Experimental design methodology for optimization and robustness determination in ion pair RP-HPLC method development: Application for the simultaneous determination of metformin hydrochloride, alogliptin benzoate and repaglinide in tablets

Abstract

Experimental design methodology (DOE) surpasses traditional (one variable at a time) approach in improving the chromatographic separation performance with minimum effort and resources. Since combination therapy of oral hypoglycemic drugs was generally recommended by Clinical Practice Guidelines on hypoglycemic agent therapy for treatment of type 2 diabetes mellitus, DOE was adopted in development of an ion pair RP-HPLC method for the simultaneous determination of metformin hydrochloride (MET), alogliptin benzoate (ALO) and repaglinide (REP) in combined binary tablets. Screening using Plackett-Burman design followed by face centered composite design enabled the estimation of optimum settings that accomplish the most appropriate resolution and adequate peak shape within suitable run time. The designed models were statistically analyzed, graphically presented by surface plots and the relationships between coefficients of the derived polynomial equations were interpreted. The models fitted data adequately and could be used for response prediction. Chromatographic separation was achieved using Inertsil ODS column (250 mm, 4.6 mm, 5 μm), acetonitrile: phosphate buffer (0.01 M, adjusted to pH 2.5 with o-phosphoric acid): 0.3% sodium heptane sulfonate in water (60:20:20, v/v/v) as a mobile phase at flow rate 1 mL min−1. UV detection was carried out at 220 nm. Sharp and well separated peaks for the cited drugs were obtained. Laboratory prepared mixtures containing MET, ALO and REP were analyzed with mean percentage recoveries 99.66 ± 0.468, 99.98 ± 0.398 and 99.70 ± 0.988, respectively. The method was successfully applied for the determination of the drugs in binary tablets with good recoveries of 99.75 ± 0.6 and 99.74 ± 0.982 for MET and ALO tablets and 99.76 ± 0.619 and 100.08 ± 1.159 for MET and REP tablets.
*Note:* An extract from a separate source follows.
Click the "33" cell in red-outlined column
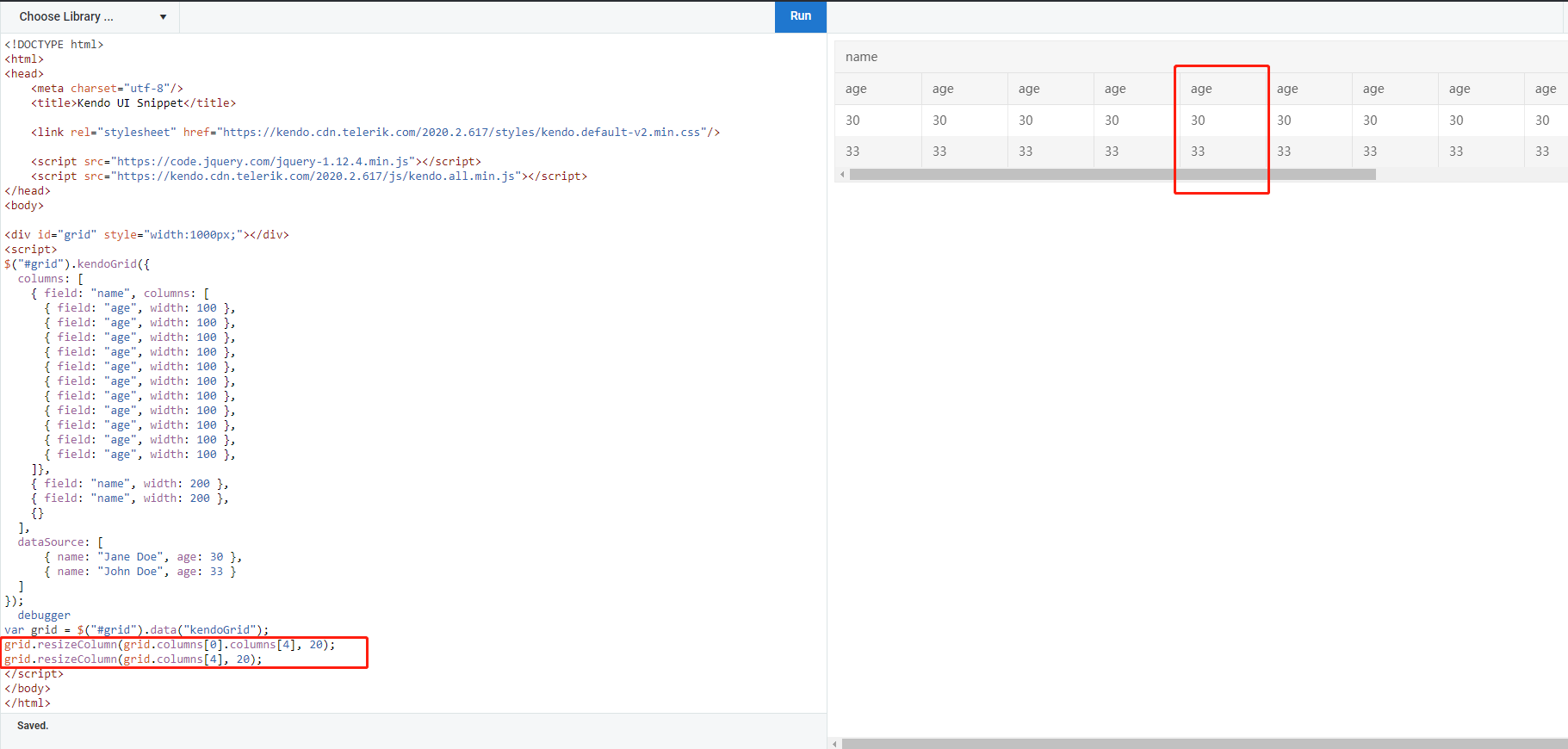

Method validation was performed according to ICH guidelines Q2 (R1). Robustness was evaluated using the created models. The greenness profile of the developed method was evaluated using the analytical Eco-scale and Green Analytical Procedure Index as assessment tools. The developed method proved to be accurate, selective, precise and ecofriendly procedure for the determination of the cited drugs in binary tablets and could be applied in quality control laboratories for routine analysis of the drugs.